Your instructions: Please reproduce exactly, and only, the line containing "Click the Buscar binoculars icon" and every line after it to the end of the records below, leaving out all pictures.

Records supplied START

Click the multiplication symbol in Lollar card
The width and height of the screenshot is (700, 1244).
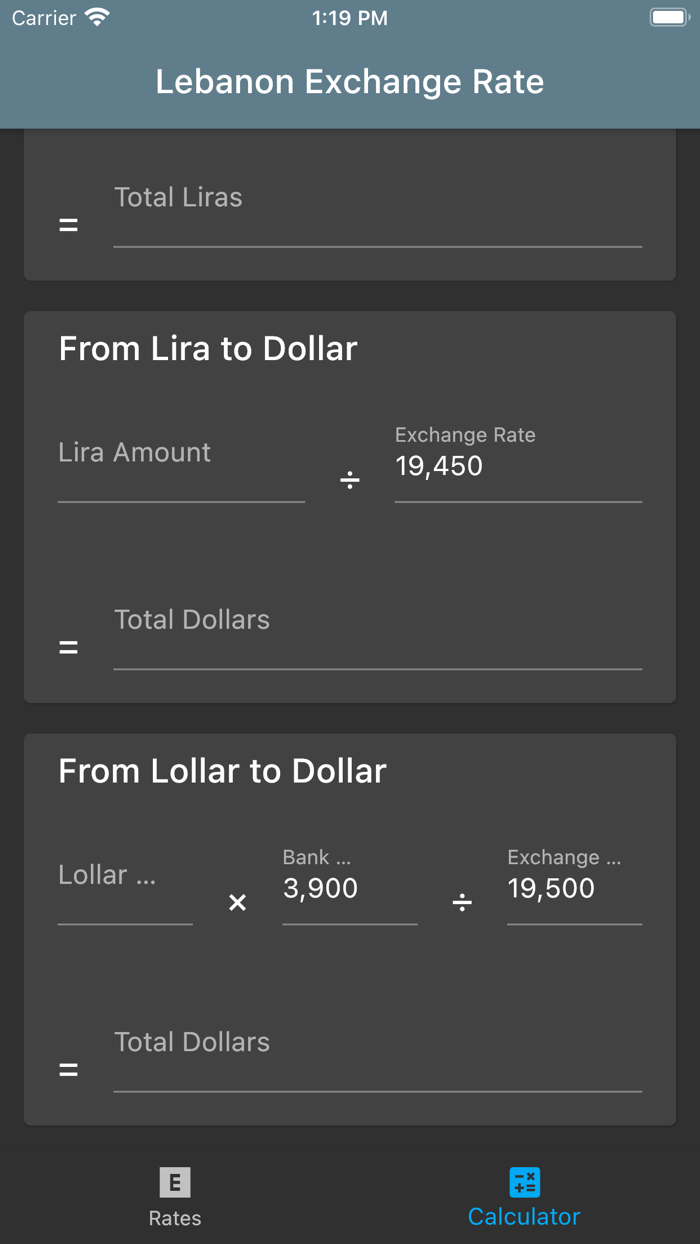coord(237,903)
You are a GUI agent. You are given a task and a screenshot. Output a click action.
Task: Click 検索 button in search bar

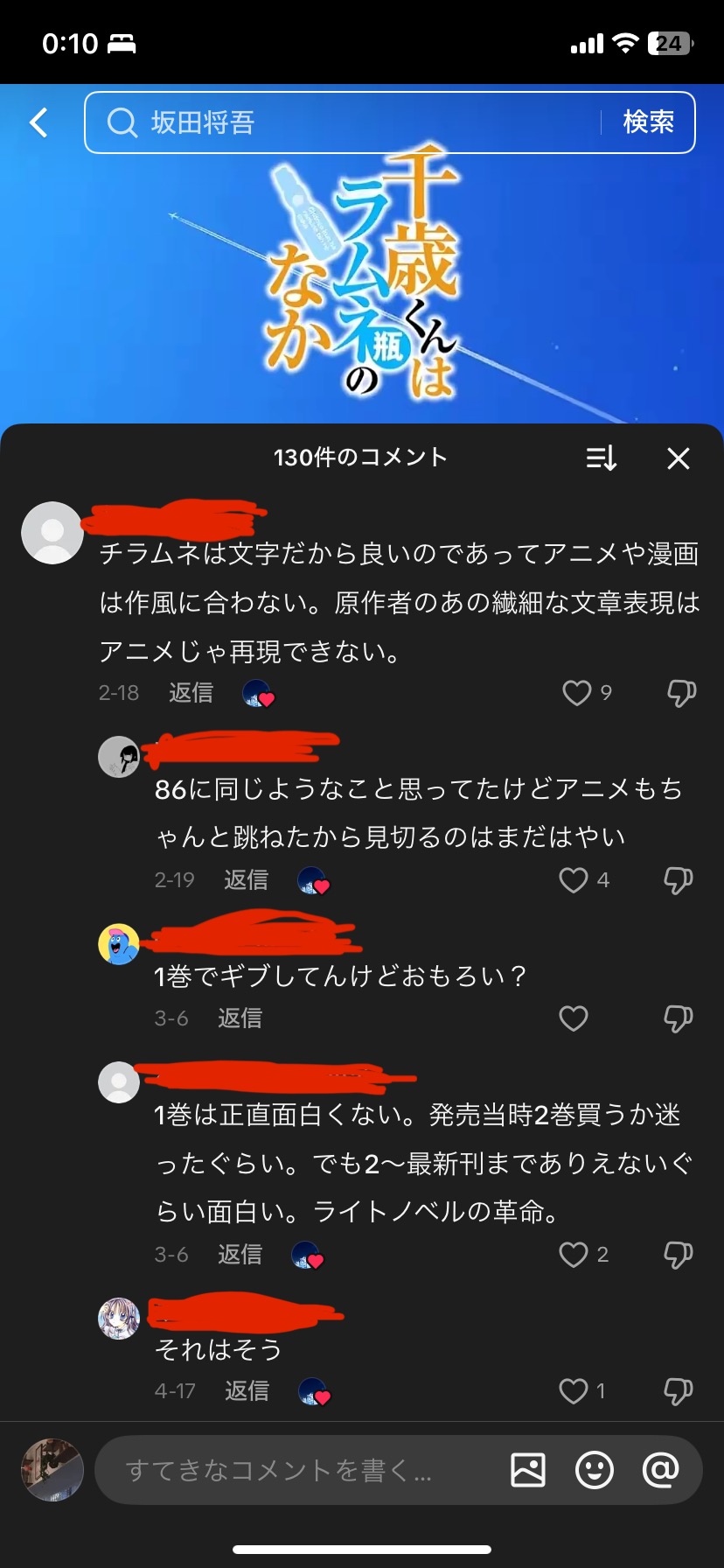[x=649, y=122]
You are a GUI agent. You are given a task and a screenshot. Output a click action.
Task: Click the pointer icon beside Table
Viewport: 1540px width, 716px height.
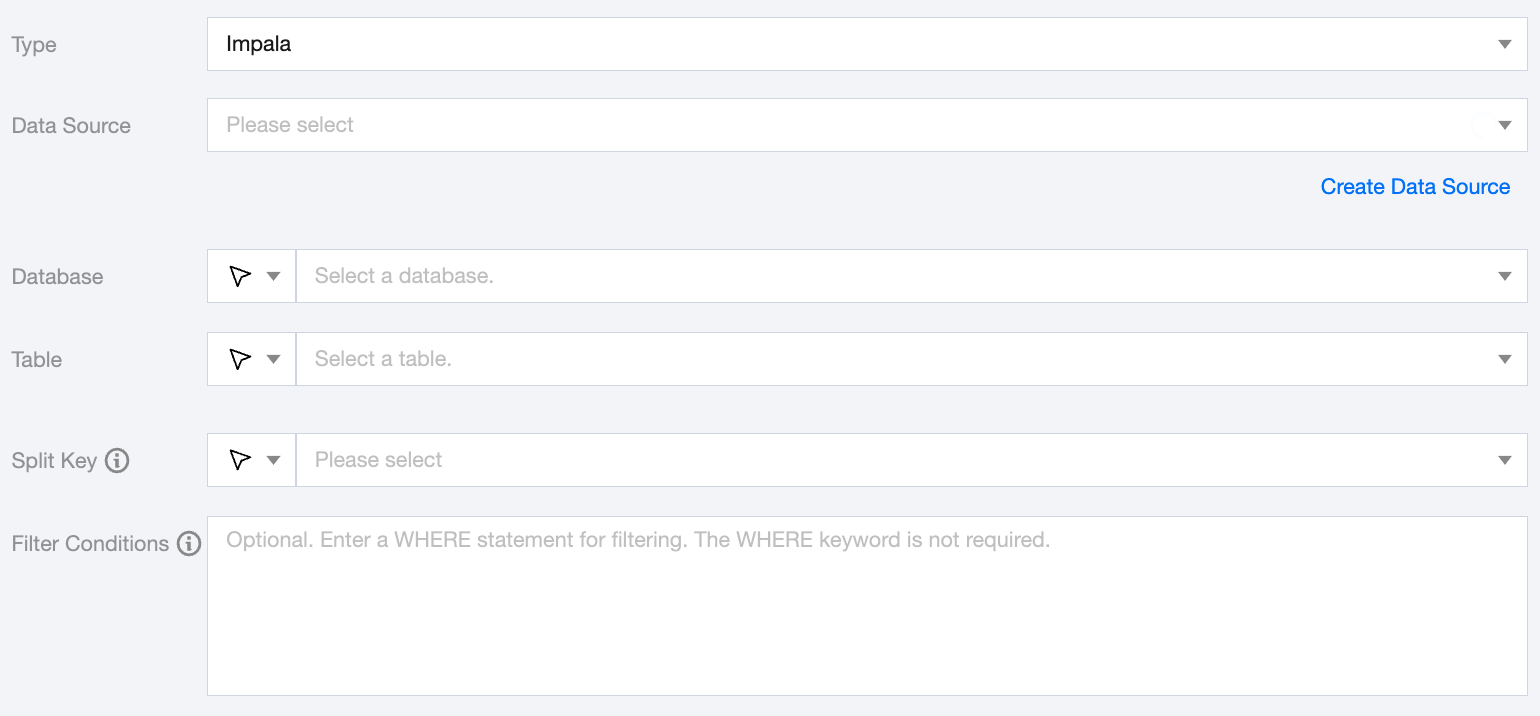pyautogui.click(x=239, y=360)
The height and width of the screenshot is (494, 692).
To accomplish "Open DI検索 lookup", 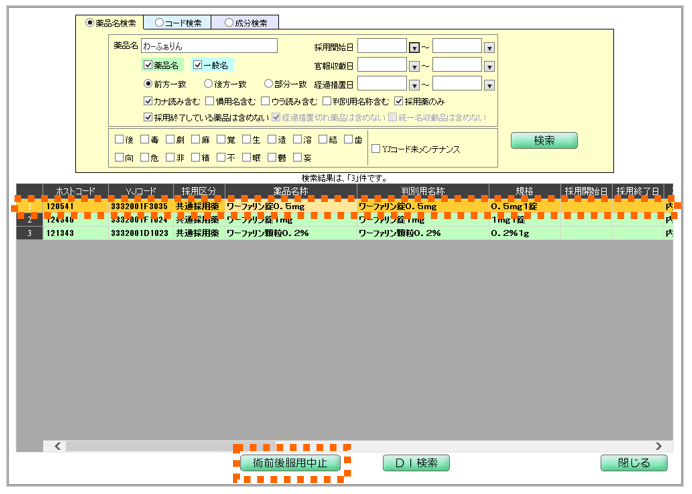I will tap(416, 463).
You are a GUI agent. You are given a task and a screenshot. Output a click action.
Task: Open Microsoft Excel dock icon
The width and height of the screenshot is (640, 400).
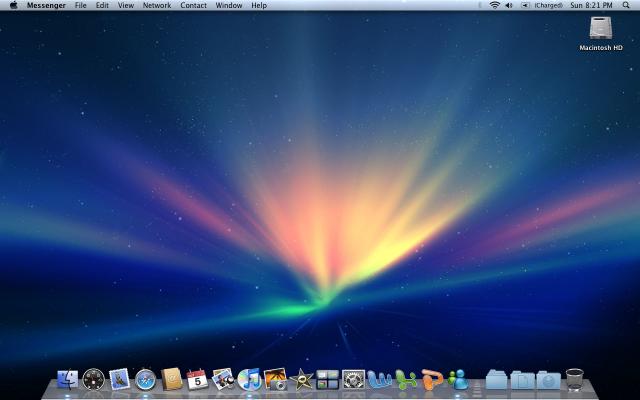406,379
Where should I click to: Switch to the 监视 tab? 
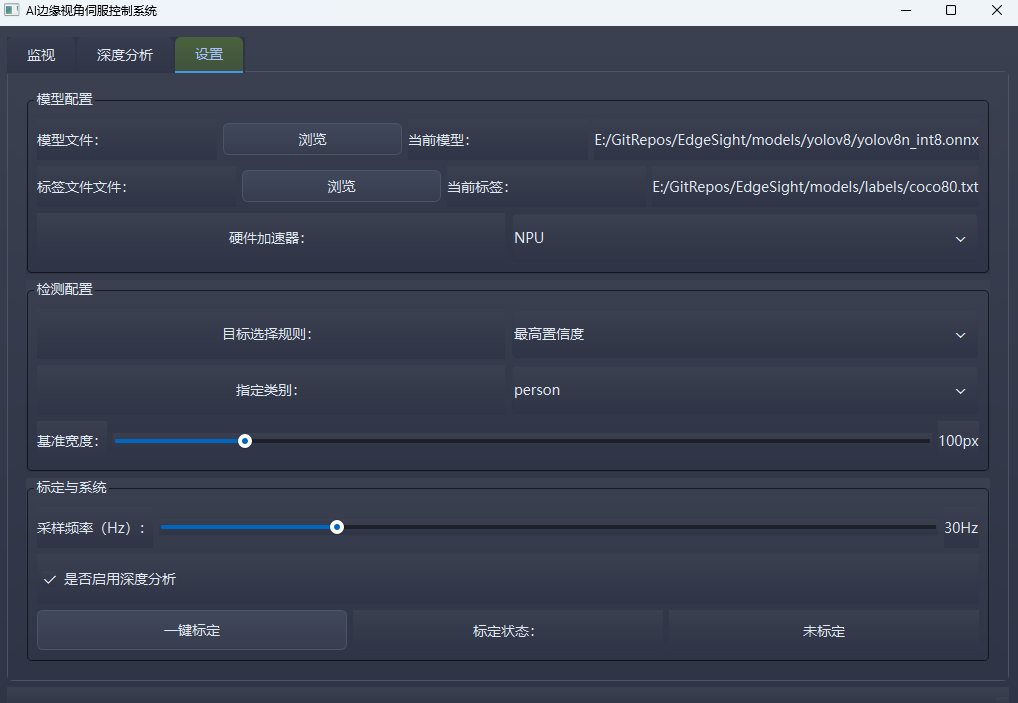tap(41, 55)
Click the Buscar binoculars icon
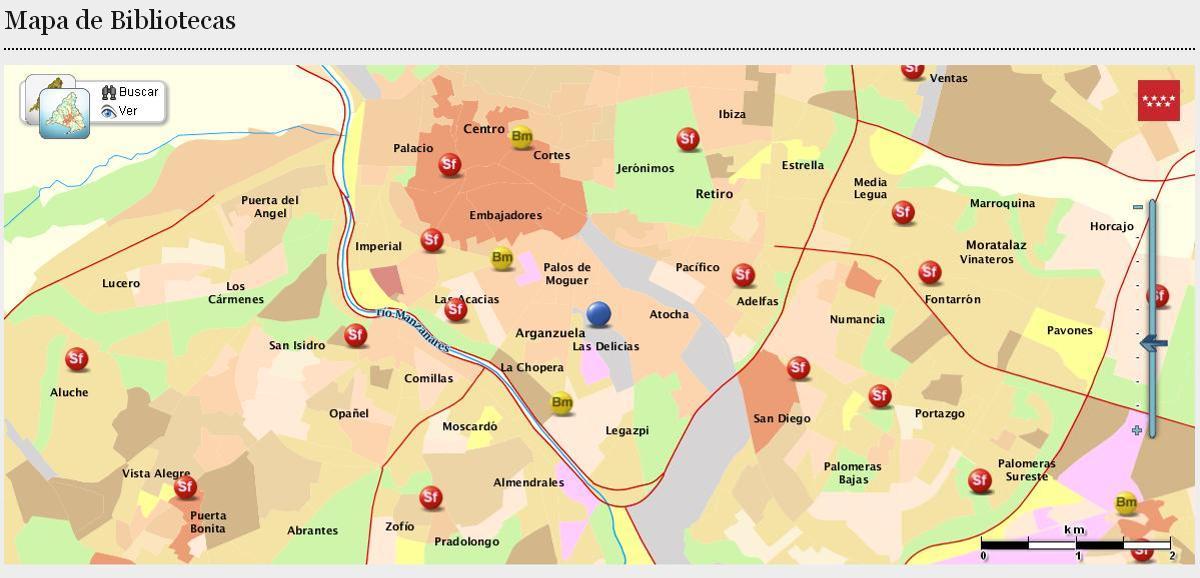This screenshot has width=1200, height=578. pos(110,91)
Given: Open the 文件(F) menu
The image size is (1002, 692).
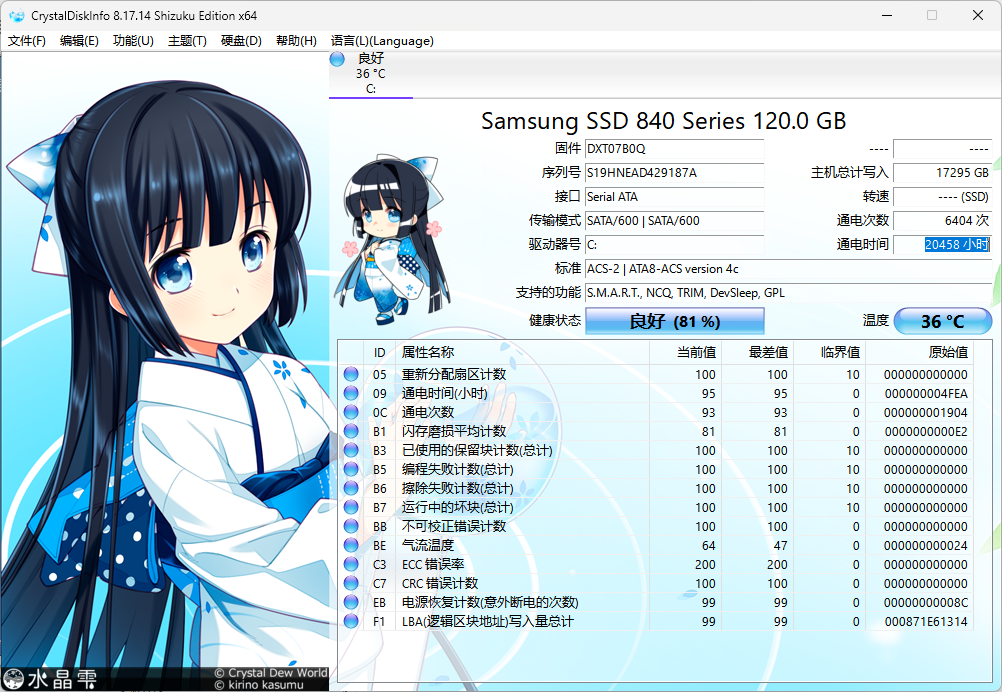Looking at the screenshot, I should pyautogui.click(x=27, y=41).
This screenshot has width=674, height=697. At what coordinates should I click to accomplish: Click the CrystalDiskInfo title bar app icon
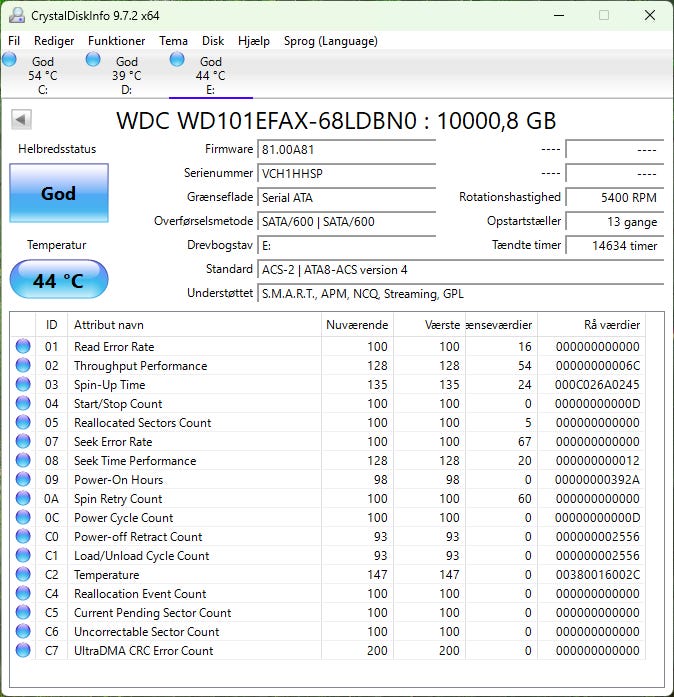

Records supplied END

Expected output:
Click the Buscar binoculars icon
This screenshot has width=1200, height=578. pos(110,91)
Given: Open the 文件(F) menu
The image size is (1002, 692).
Looking at the screenshot, I should pyautogui.click(x=27, y=41).
This screenshot has width=674, height=697. At what coordinates should I click to accomplish: Click the CrystalDiskInfo title bar app icon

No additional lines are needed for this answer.